Anyway, when we were at Sam's Club a couple weeks ago I found Season 8 and the last season, 10, for $25 each. I haven't gotten them yet, but boy am I excited to get them. I can't watch season 9 yet cause I have to wait till I get season 8 and watch that first.

Where have all the good shows gone? Now we've got shows like "American Idol" and "The Office". Please!

TJ

5 comments:

Brian and Lois said...

If I were you I would forget those little house DVD's and go for the Chuck Norris DVD's I'm sure they are cheaper and far better entertainment

Brian and Lois said...
This comment has been removed by the author.
Stephanie Wright said...

I was watching an episode last night on tv. Alex was in jail for killing someone.
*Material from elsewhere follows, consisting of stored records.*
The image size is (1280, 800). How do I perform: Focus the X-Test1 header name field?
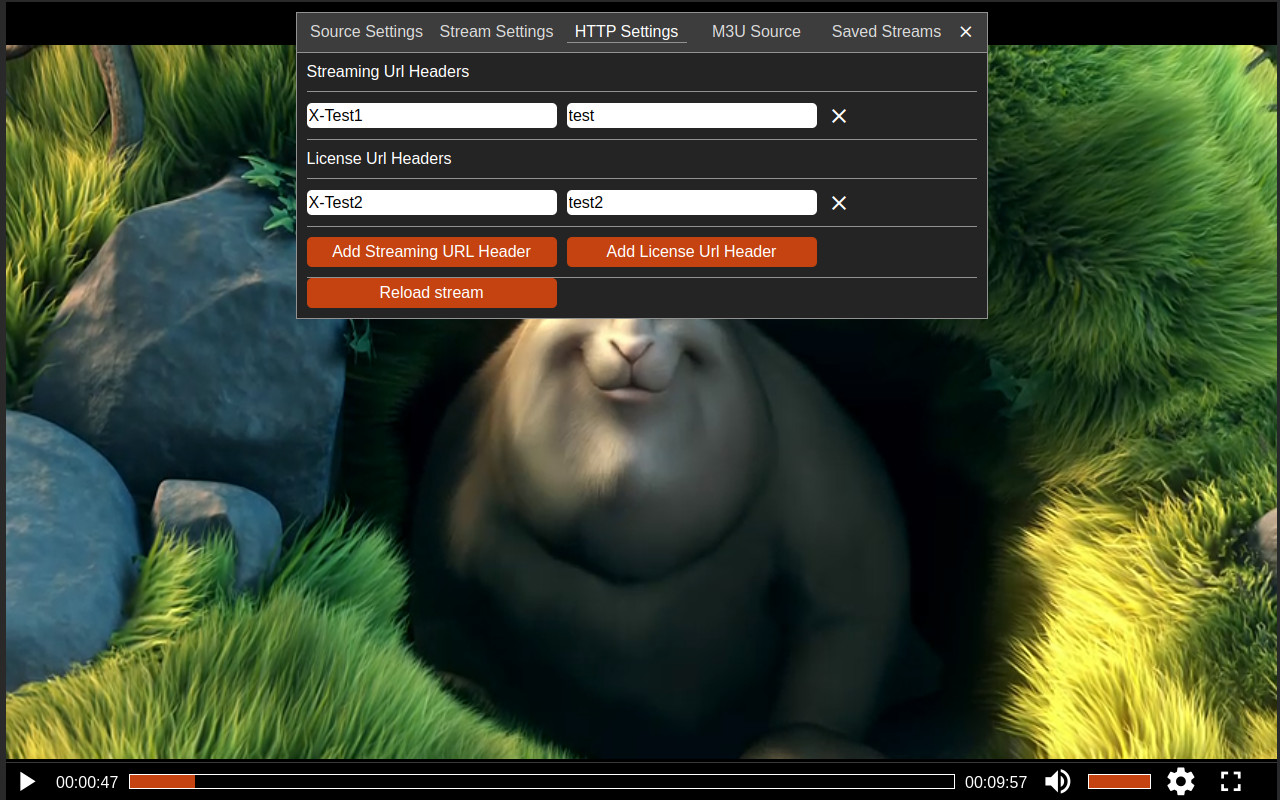[431, 116]
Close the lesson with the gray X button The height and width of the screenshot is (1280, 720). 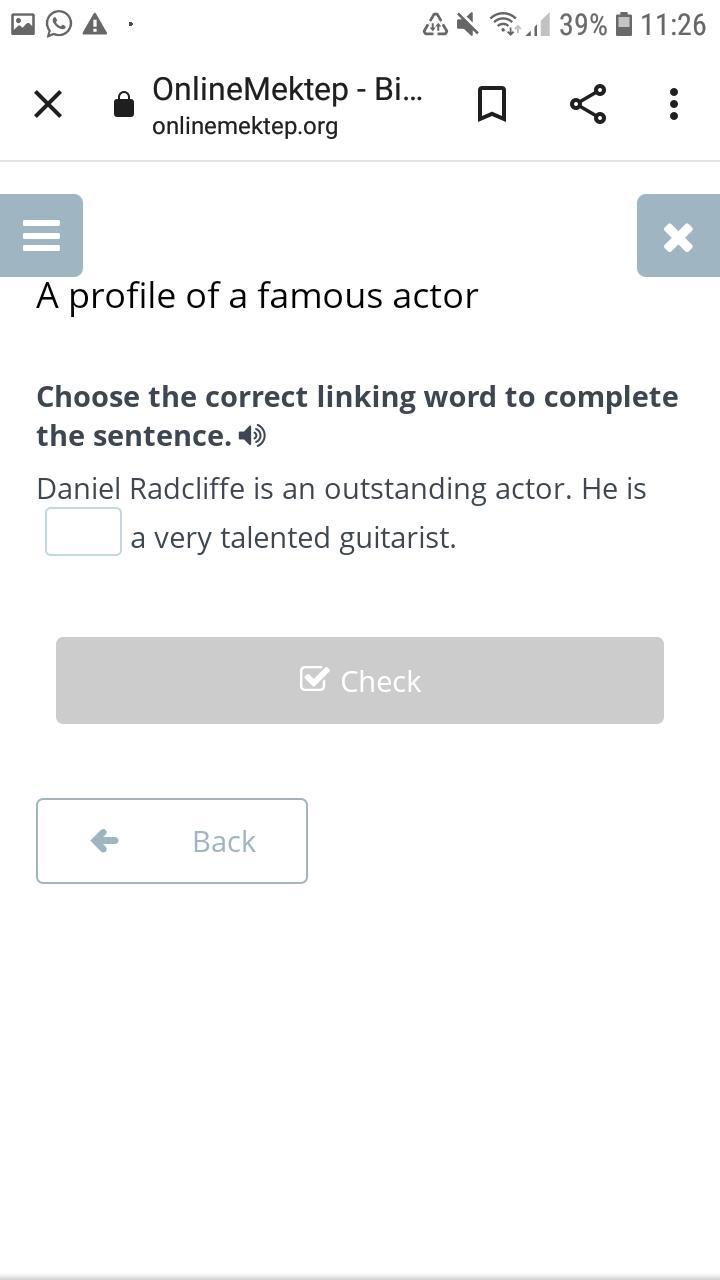(x=678, y=236)
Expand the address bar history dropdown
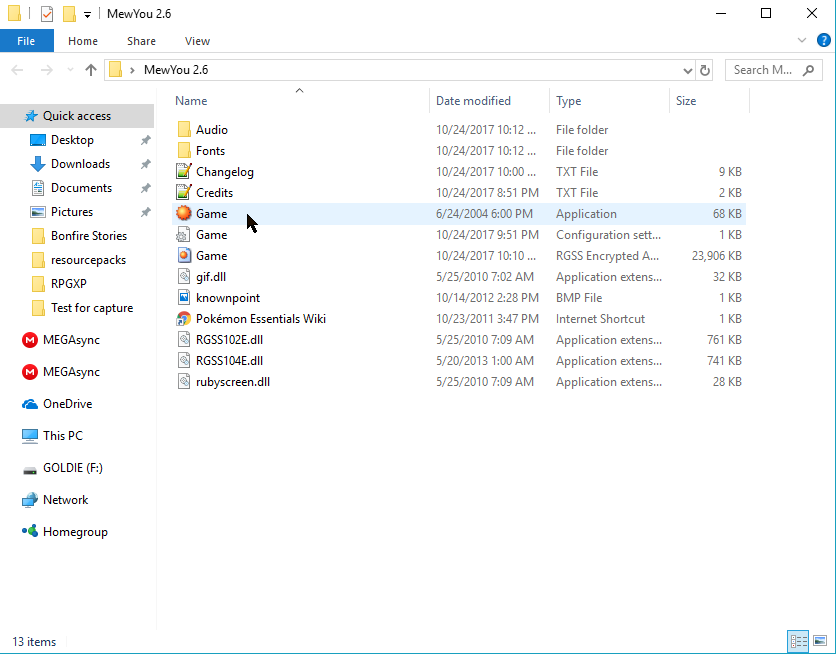The height and width of the screenshot is (654, 836). point(687,71)
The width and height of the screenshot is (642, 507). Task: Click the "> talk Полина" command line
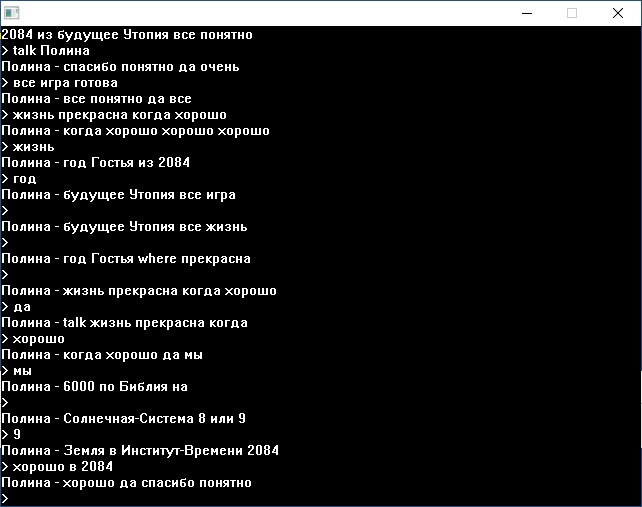(46, 51)
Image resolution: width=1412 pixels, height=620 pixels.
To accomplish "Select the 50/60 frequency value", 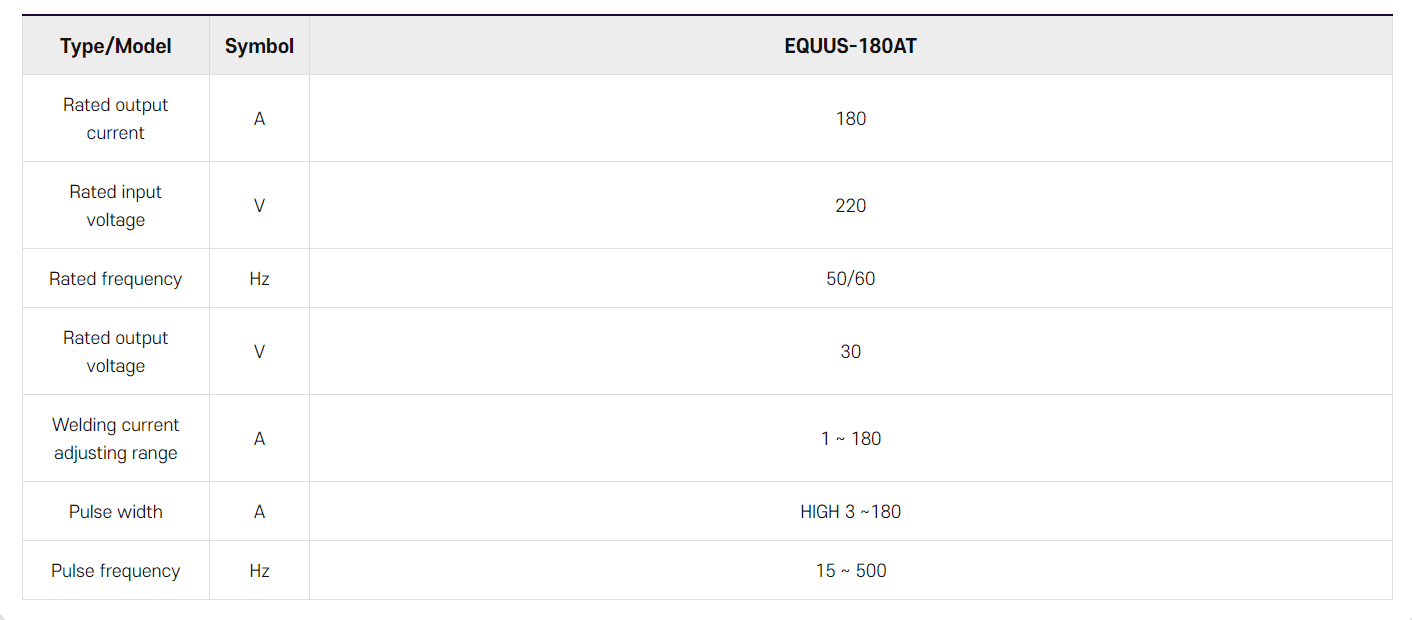I will point(851,279).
It was pretty intense. I changed the channel.

Brian and Lois said...

I'm going to tell you about our trip to Florida when I was a child.

Be sure to click on all the links throughout the story

The situation started with a five passenger car and five people, not a good place to start. The car was a 1988 Dodge Lancer. Yes the car that made the funny noise that sounds like a whistle and a hum at the same time. I have recorded this sound for you and placed it at the link below.

Listen to the Lancer hum

Anyway, those of you know me, know that I was the best brother ever. I never tormented my sisters. I never put mayonnaise in their hair and pushed them down the stairs.
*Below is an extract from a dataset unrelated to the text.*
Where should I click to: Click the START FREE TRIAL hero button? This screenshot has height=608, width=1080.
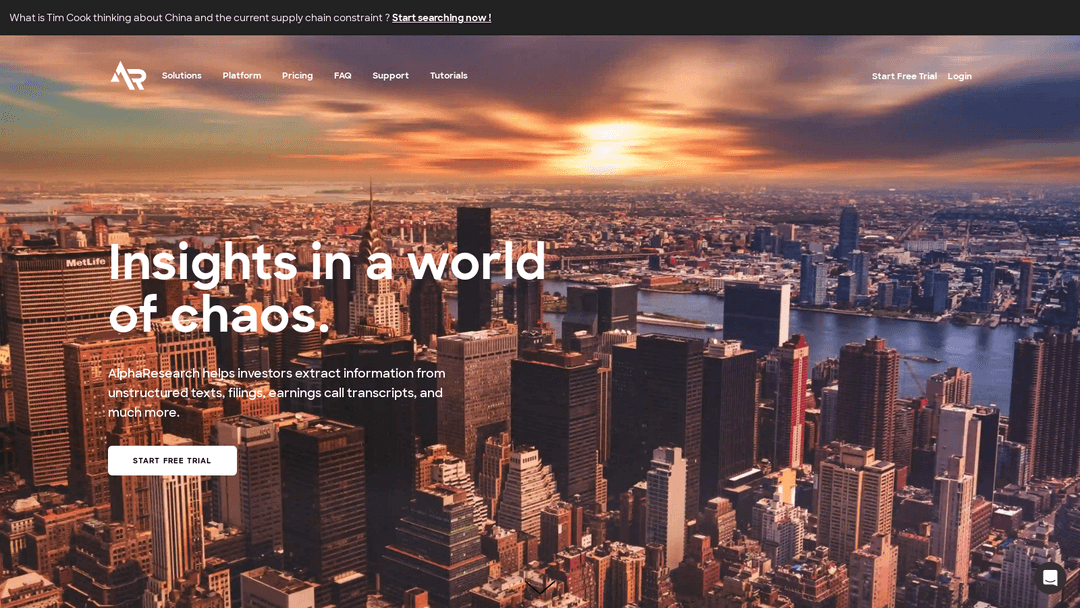click(172, 460)
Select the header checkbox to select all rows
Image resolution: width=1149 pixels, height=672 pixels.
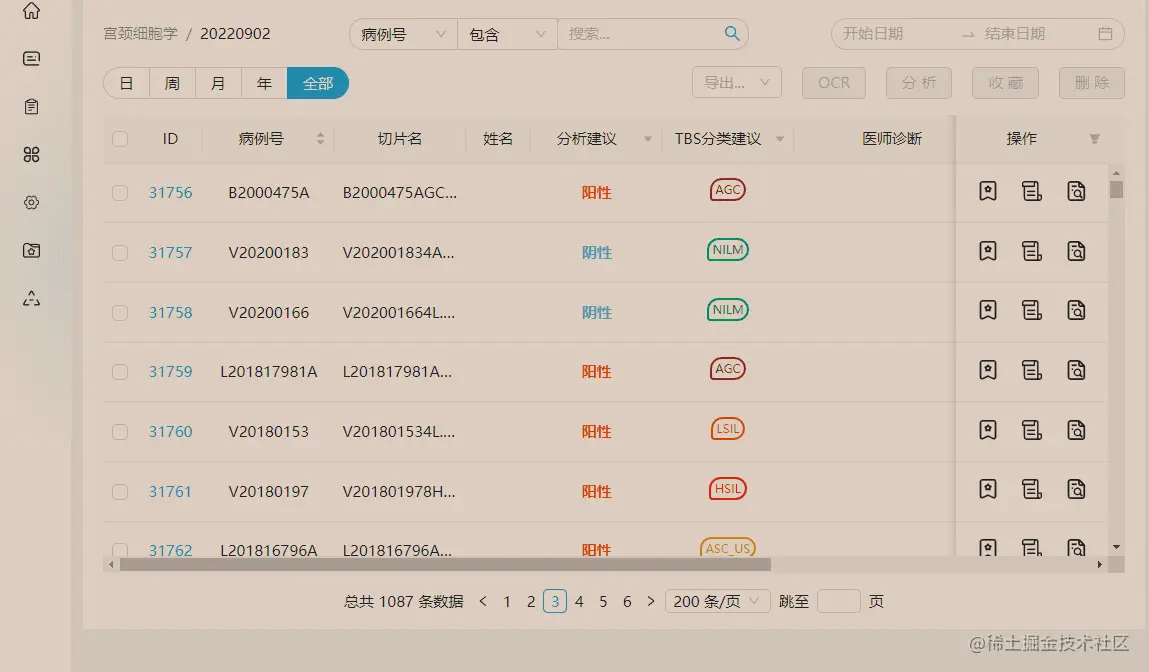120,139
Just a side note from my Florida vaction.
I was over at TJ's house one time on a sunday afternoon. We were eating lunch with his whole family and TJ siad something that his father didn't care for. And TJ got sent to his room and I was sitting there with his family. It was kind of an awkward situation. And Melissa kept taking food off my plate when she thought I wasn't looking.

Picture of Melissa

That is the only picture of Melissa I could come up with. I'm just kidding about her taking food off my plate. I remember the conversation being very lively after TJ was banished. Not really.

One tme I was at Jeremy's house and Jeremy and I were playing checkers on the floor on one of those big checker mats. Jeremy's bird was flying around in the house and it landed on Bill and bit his ear or face or something and Bill reached up and smacked it so hard it went flying onto the floor. Jeremy got so upset at this that he yelled at his dad, started crying and ran to his room. That was another awkward situation, being left alone with Bill and Harriet, I think after Jeremy left we talked about Little House on the Prarie. I think we were like 18 when that happened.
Here is a picture of Jeremy's Grandma

Jeremy's Gma


I'll finish my story about Florida latter

RCW said...

I found these hints that your Amish teen might be in trouble:

10. Sometimes stays in bed till after 6 am.

9. In his sock drawer, you find pictures of women without bonnets.

8. Shows up at barn raisings in full "Kiss" makeup.

7. When you criticize him, he yells, "Thou sucketh!"

6. His name is Jebediah, but he goes by "Jeb Daddy."

5. Defiantly says, "If I had a radio, I'd listen to disco!."

4. You come upon his secret stash of colorful socks.

3. Uses slang expression: "Talk to the hand, cause the beard ain't listening."

2. Was recently pulled over for "driving under the influence of cottage cheese."

1. He's wearing his big black hat backwards.